Towards retrieving soil hydraulic properties by hyperspectral remote sensing

In this study, we developed spectrotransfer functions (STFs) that relate soil hydraulic properties (SHPs) to spectral reflectance values to estimate hydraulic parameters of the Mualem–van Genuchten (MvG) model. We investigated the general potential of airborne as well as space-borne remote sensors to retrieve MvG hydraulic parameters of a bare soil agricultural field.
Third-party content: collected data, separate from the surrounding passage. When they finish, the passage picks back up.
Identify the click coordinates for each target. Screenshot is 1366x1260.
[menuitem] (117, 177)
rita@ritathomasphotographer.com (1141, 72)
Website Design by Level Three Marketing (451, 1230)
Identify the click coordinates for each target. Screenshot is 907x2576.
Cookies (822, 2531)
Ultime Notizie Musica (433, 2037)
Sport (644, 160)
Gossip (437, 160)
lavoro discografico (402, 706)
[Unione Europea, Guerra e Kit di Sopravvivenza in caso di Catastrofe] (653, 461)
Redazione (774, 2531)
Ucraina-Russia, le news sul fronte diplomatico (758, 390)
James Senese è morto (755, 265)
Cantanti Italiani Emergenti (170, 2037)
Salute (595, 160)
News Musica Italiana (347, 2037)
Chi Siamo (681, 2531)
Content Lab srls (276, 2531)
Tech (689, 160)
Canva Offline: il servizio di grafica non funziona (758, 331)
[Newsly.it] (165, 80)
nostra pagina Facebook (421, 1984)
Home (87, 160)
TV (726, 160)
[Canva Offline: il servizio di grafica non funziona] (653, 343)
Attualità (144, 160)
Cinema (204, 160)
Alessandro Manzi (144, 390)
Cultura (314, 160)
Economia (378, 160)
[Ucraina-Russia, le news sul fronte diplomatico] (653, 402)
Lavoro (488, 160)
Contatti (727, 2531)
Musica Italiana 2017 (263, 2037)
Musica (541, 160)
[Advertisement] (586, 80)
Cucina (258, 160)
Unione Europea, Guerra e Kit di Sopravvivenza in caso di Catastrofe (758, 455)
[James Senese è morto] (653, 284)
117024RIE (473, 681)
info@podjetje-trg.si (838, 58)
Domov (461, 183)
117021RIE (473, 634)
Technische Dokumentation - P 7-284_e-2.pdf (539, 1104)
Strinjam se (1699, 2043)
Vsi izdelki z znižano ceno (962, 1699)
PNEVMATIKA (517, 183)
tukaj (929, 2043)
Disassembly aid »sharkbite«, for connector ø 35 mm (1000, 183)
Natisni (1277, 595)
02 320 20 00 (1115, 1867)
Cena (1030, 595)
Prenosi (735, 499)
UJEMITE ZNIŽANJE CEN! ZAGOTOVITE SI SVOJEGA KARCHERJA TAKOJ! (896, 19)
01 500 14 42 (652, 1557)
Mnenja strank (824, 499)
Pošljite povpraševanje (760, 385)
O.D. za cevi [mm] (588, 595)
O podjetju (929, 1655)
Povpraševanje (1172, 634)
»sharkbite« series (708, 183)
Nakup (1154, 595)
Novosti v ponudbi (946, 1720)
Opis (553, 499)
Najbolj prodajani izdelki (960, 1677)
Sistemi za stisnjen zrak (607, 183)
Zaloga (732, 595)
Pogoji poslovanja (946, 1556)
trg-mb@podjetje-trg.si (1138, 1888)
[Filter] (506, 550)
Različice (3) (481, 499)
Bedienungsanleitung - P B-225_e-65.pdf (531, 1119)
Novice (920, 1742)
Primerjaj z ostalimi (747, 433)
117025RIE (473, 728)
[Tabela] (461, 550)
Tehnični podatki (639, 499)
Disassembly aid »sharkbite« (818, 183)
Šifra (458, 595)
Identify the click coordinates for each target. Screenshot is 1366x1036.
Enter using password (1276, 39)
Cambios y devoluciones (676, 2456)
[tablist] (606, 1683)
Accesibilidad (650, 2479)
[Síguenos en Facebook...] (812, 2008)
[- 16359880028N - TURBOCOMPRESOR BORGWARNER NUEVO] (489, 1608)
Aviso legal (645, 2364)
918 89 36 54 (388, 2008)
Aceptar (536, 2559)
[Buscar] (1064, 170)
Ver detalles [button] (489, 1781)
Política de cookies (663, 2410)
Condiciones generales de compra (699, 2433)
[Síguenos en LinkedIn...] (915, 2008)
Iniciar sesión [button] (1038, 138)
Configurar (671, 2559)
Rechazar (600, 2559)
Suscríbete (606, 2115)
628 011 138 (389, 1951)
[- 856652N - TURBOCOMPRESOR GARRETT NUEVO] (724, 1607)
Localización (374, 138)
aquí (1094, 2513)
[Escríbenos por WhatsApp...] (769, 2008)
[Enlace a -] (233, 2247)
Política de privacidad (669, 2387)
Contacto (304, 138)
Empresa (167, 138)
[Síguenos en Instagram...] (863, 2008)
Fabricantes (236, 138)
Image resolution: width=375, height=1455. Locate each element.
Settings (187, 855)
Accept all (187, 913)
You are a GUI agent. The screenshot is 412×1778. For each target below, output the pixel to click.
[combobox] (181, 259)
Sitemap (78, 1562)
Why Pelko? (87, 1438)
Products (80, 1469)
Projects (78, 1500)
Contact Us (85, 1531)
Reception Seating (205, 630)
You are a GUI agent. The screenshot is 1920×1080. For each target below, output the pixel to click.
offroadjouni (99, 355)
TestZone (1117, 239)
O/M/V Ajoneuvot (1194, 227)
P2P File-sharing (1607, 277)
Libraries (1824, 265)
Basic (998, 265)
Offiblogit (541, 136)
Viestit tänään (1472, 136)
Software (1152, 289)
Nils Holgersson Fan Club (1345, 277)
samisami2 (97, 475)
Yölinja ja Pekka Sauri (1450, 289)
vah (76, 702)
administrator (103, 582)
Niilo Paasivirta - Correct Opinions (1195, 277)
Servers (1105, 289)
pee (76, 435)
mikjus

Based on the ASD full spectrum (Scenario I), simple spectral signatures were generated mimicking the hyperspectral EnMAP sensor (Scenario II), and the multispectral Sentinel-2 sensor (Scenario III). A stepwise multiple linear regression method was used for each scenario to derive STFs. We further tested laboratory- and soil-map-based HYPRES and Rosetta pedotransfer functions (PTFs) to parameterize MvG parameters and thus provide soil water characteristics and hydraulic conductivity functions in the region. The best results were obtained for Scenarios I and II, with similar R²values for shape parameters α >* and n and the lognormal saturated hydraulic conductivity (K_s*). The R² values were highest for K_s>* in Scenarios I and II (0.58 and 0.57, respectively). The R2 values for α >* and n were 0.30 and 0.34 in Scenario I and 0.39 and 0.31 in Scenario II, respectively. In all scenarios, the lowest R² values were obtained for saturated water content (ɵ_s), with values around 0.10 for Scenarios I and II and almost zero in Scenario III. Compared with HYPRES and Rosetta PTFs, the spectral approach performed reasonably well in terms of predicting soil water retention characteristics and unsaturated hydraulic conductivity. These findings suggest that spectral reflectance data provide a promising indirect and quick method for large-scale parameter estimation.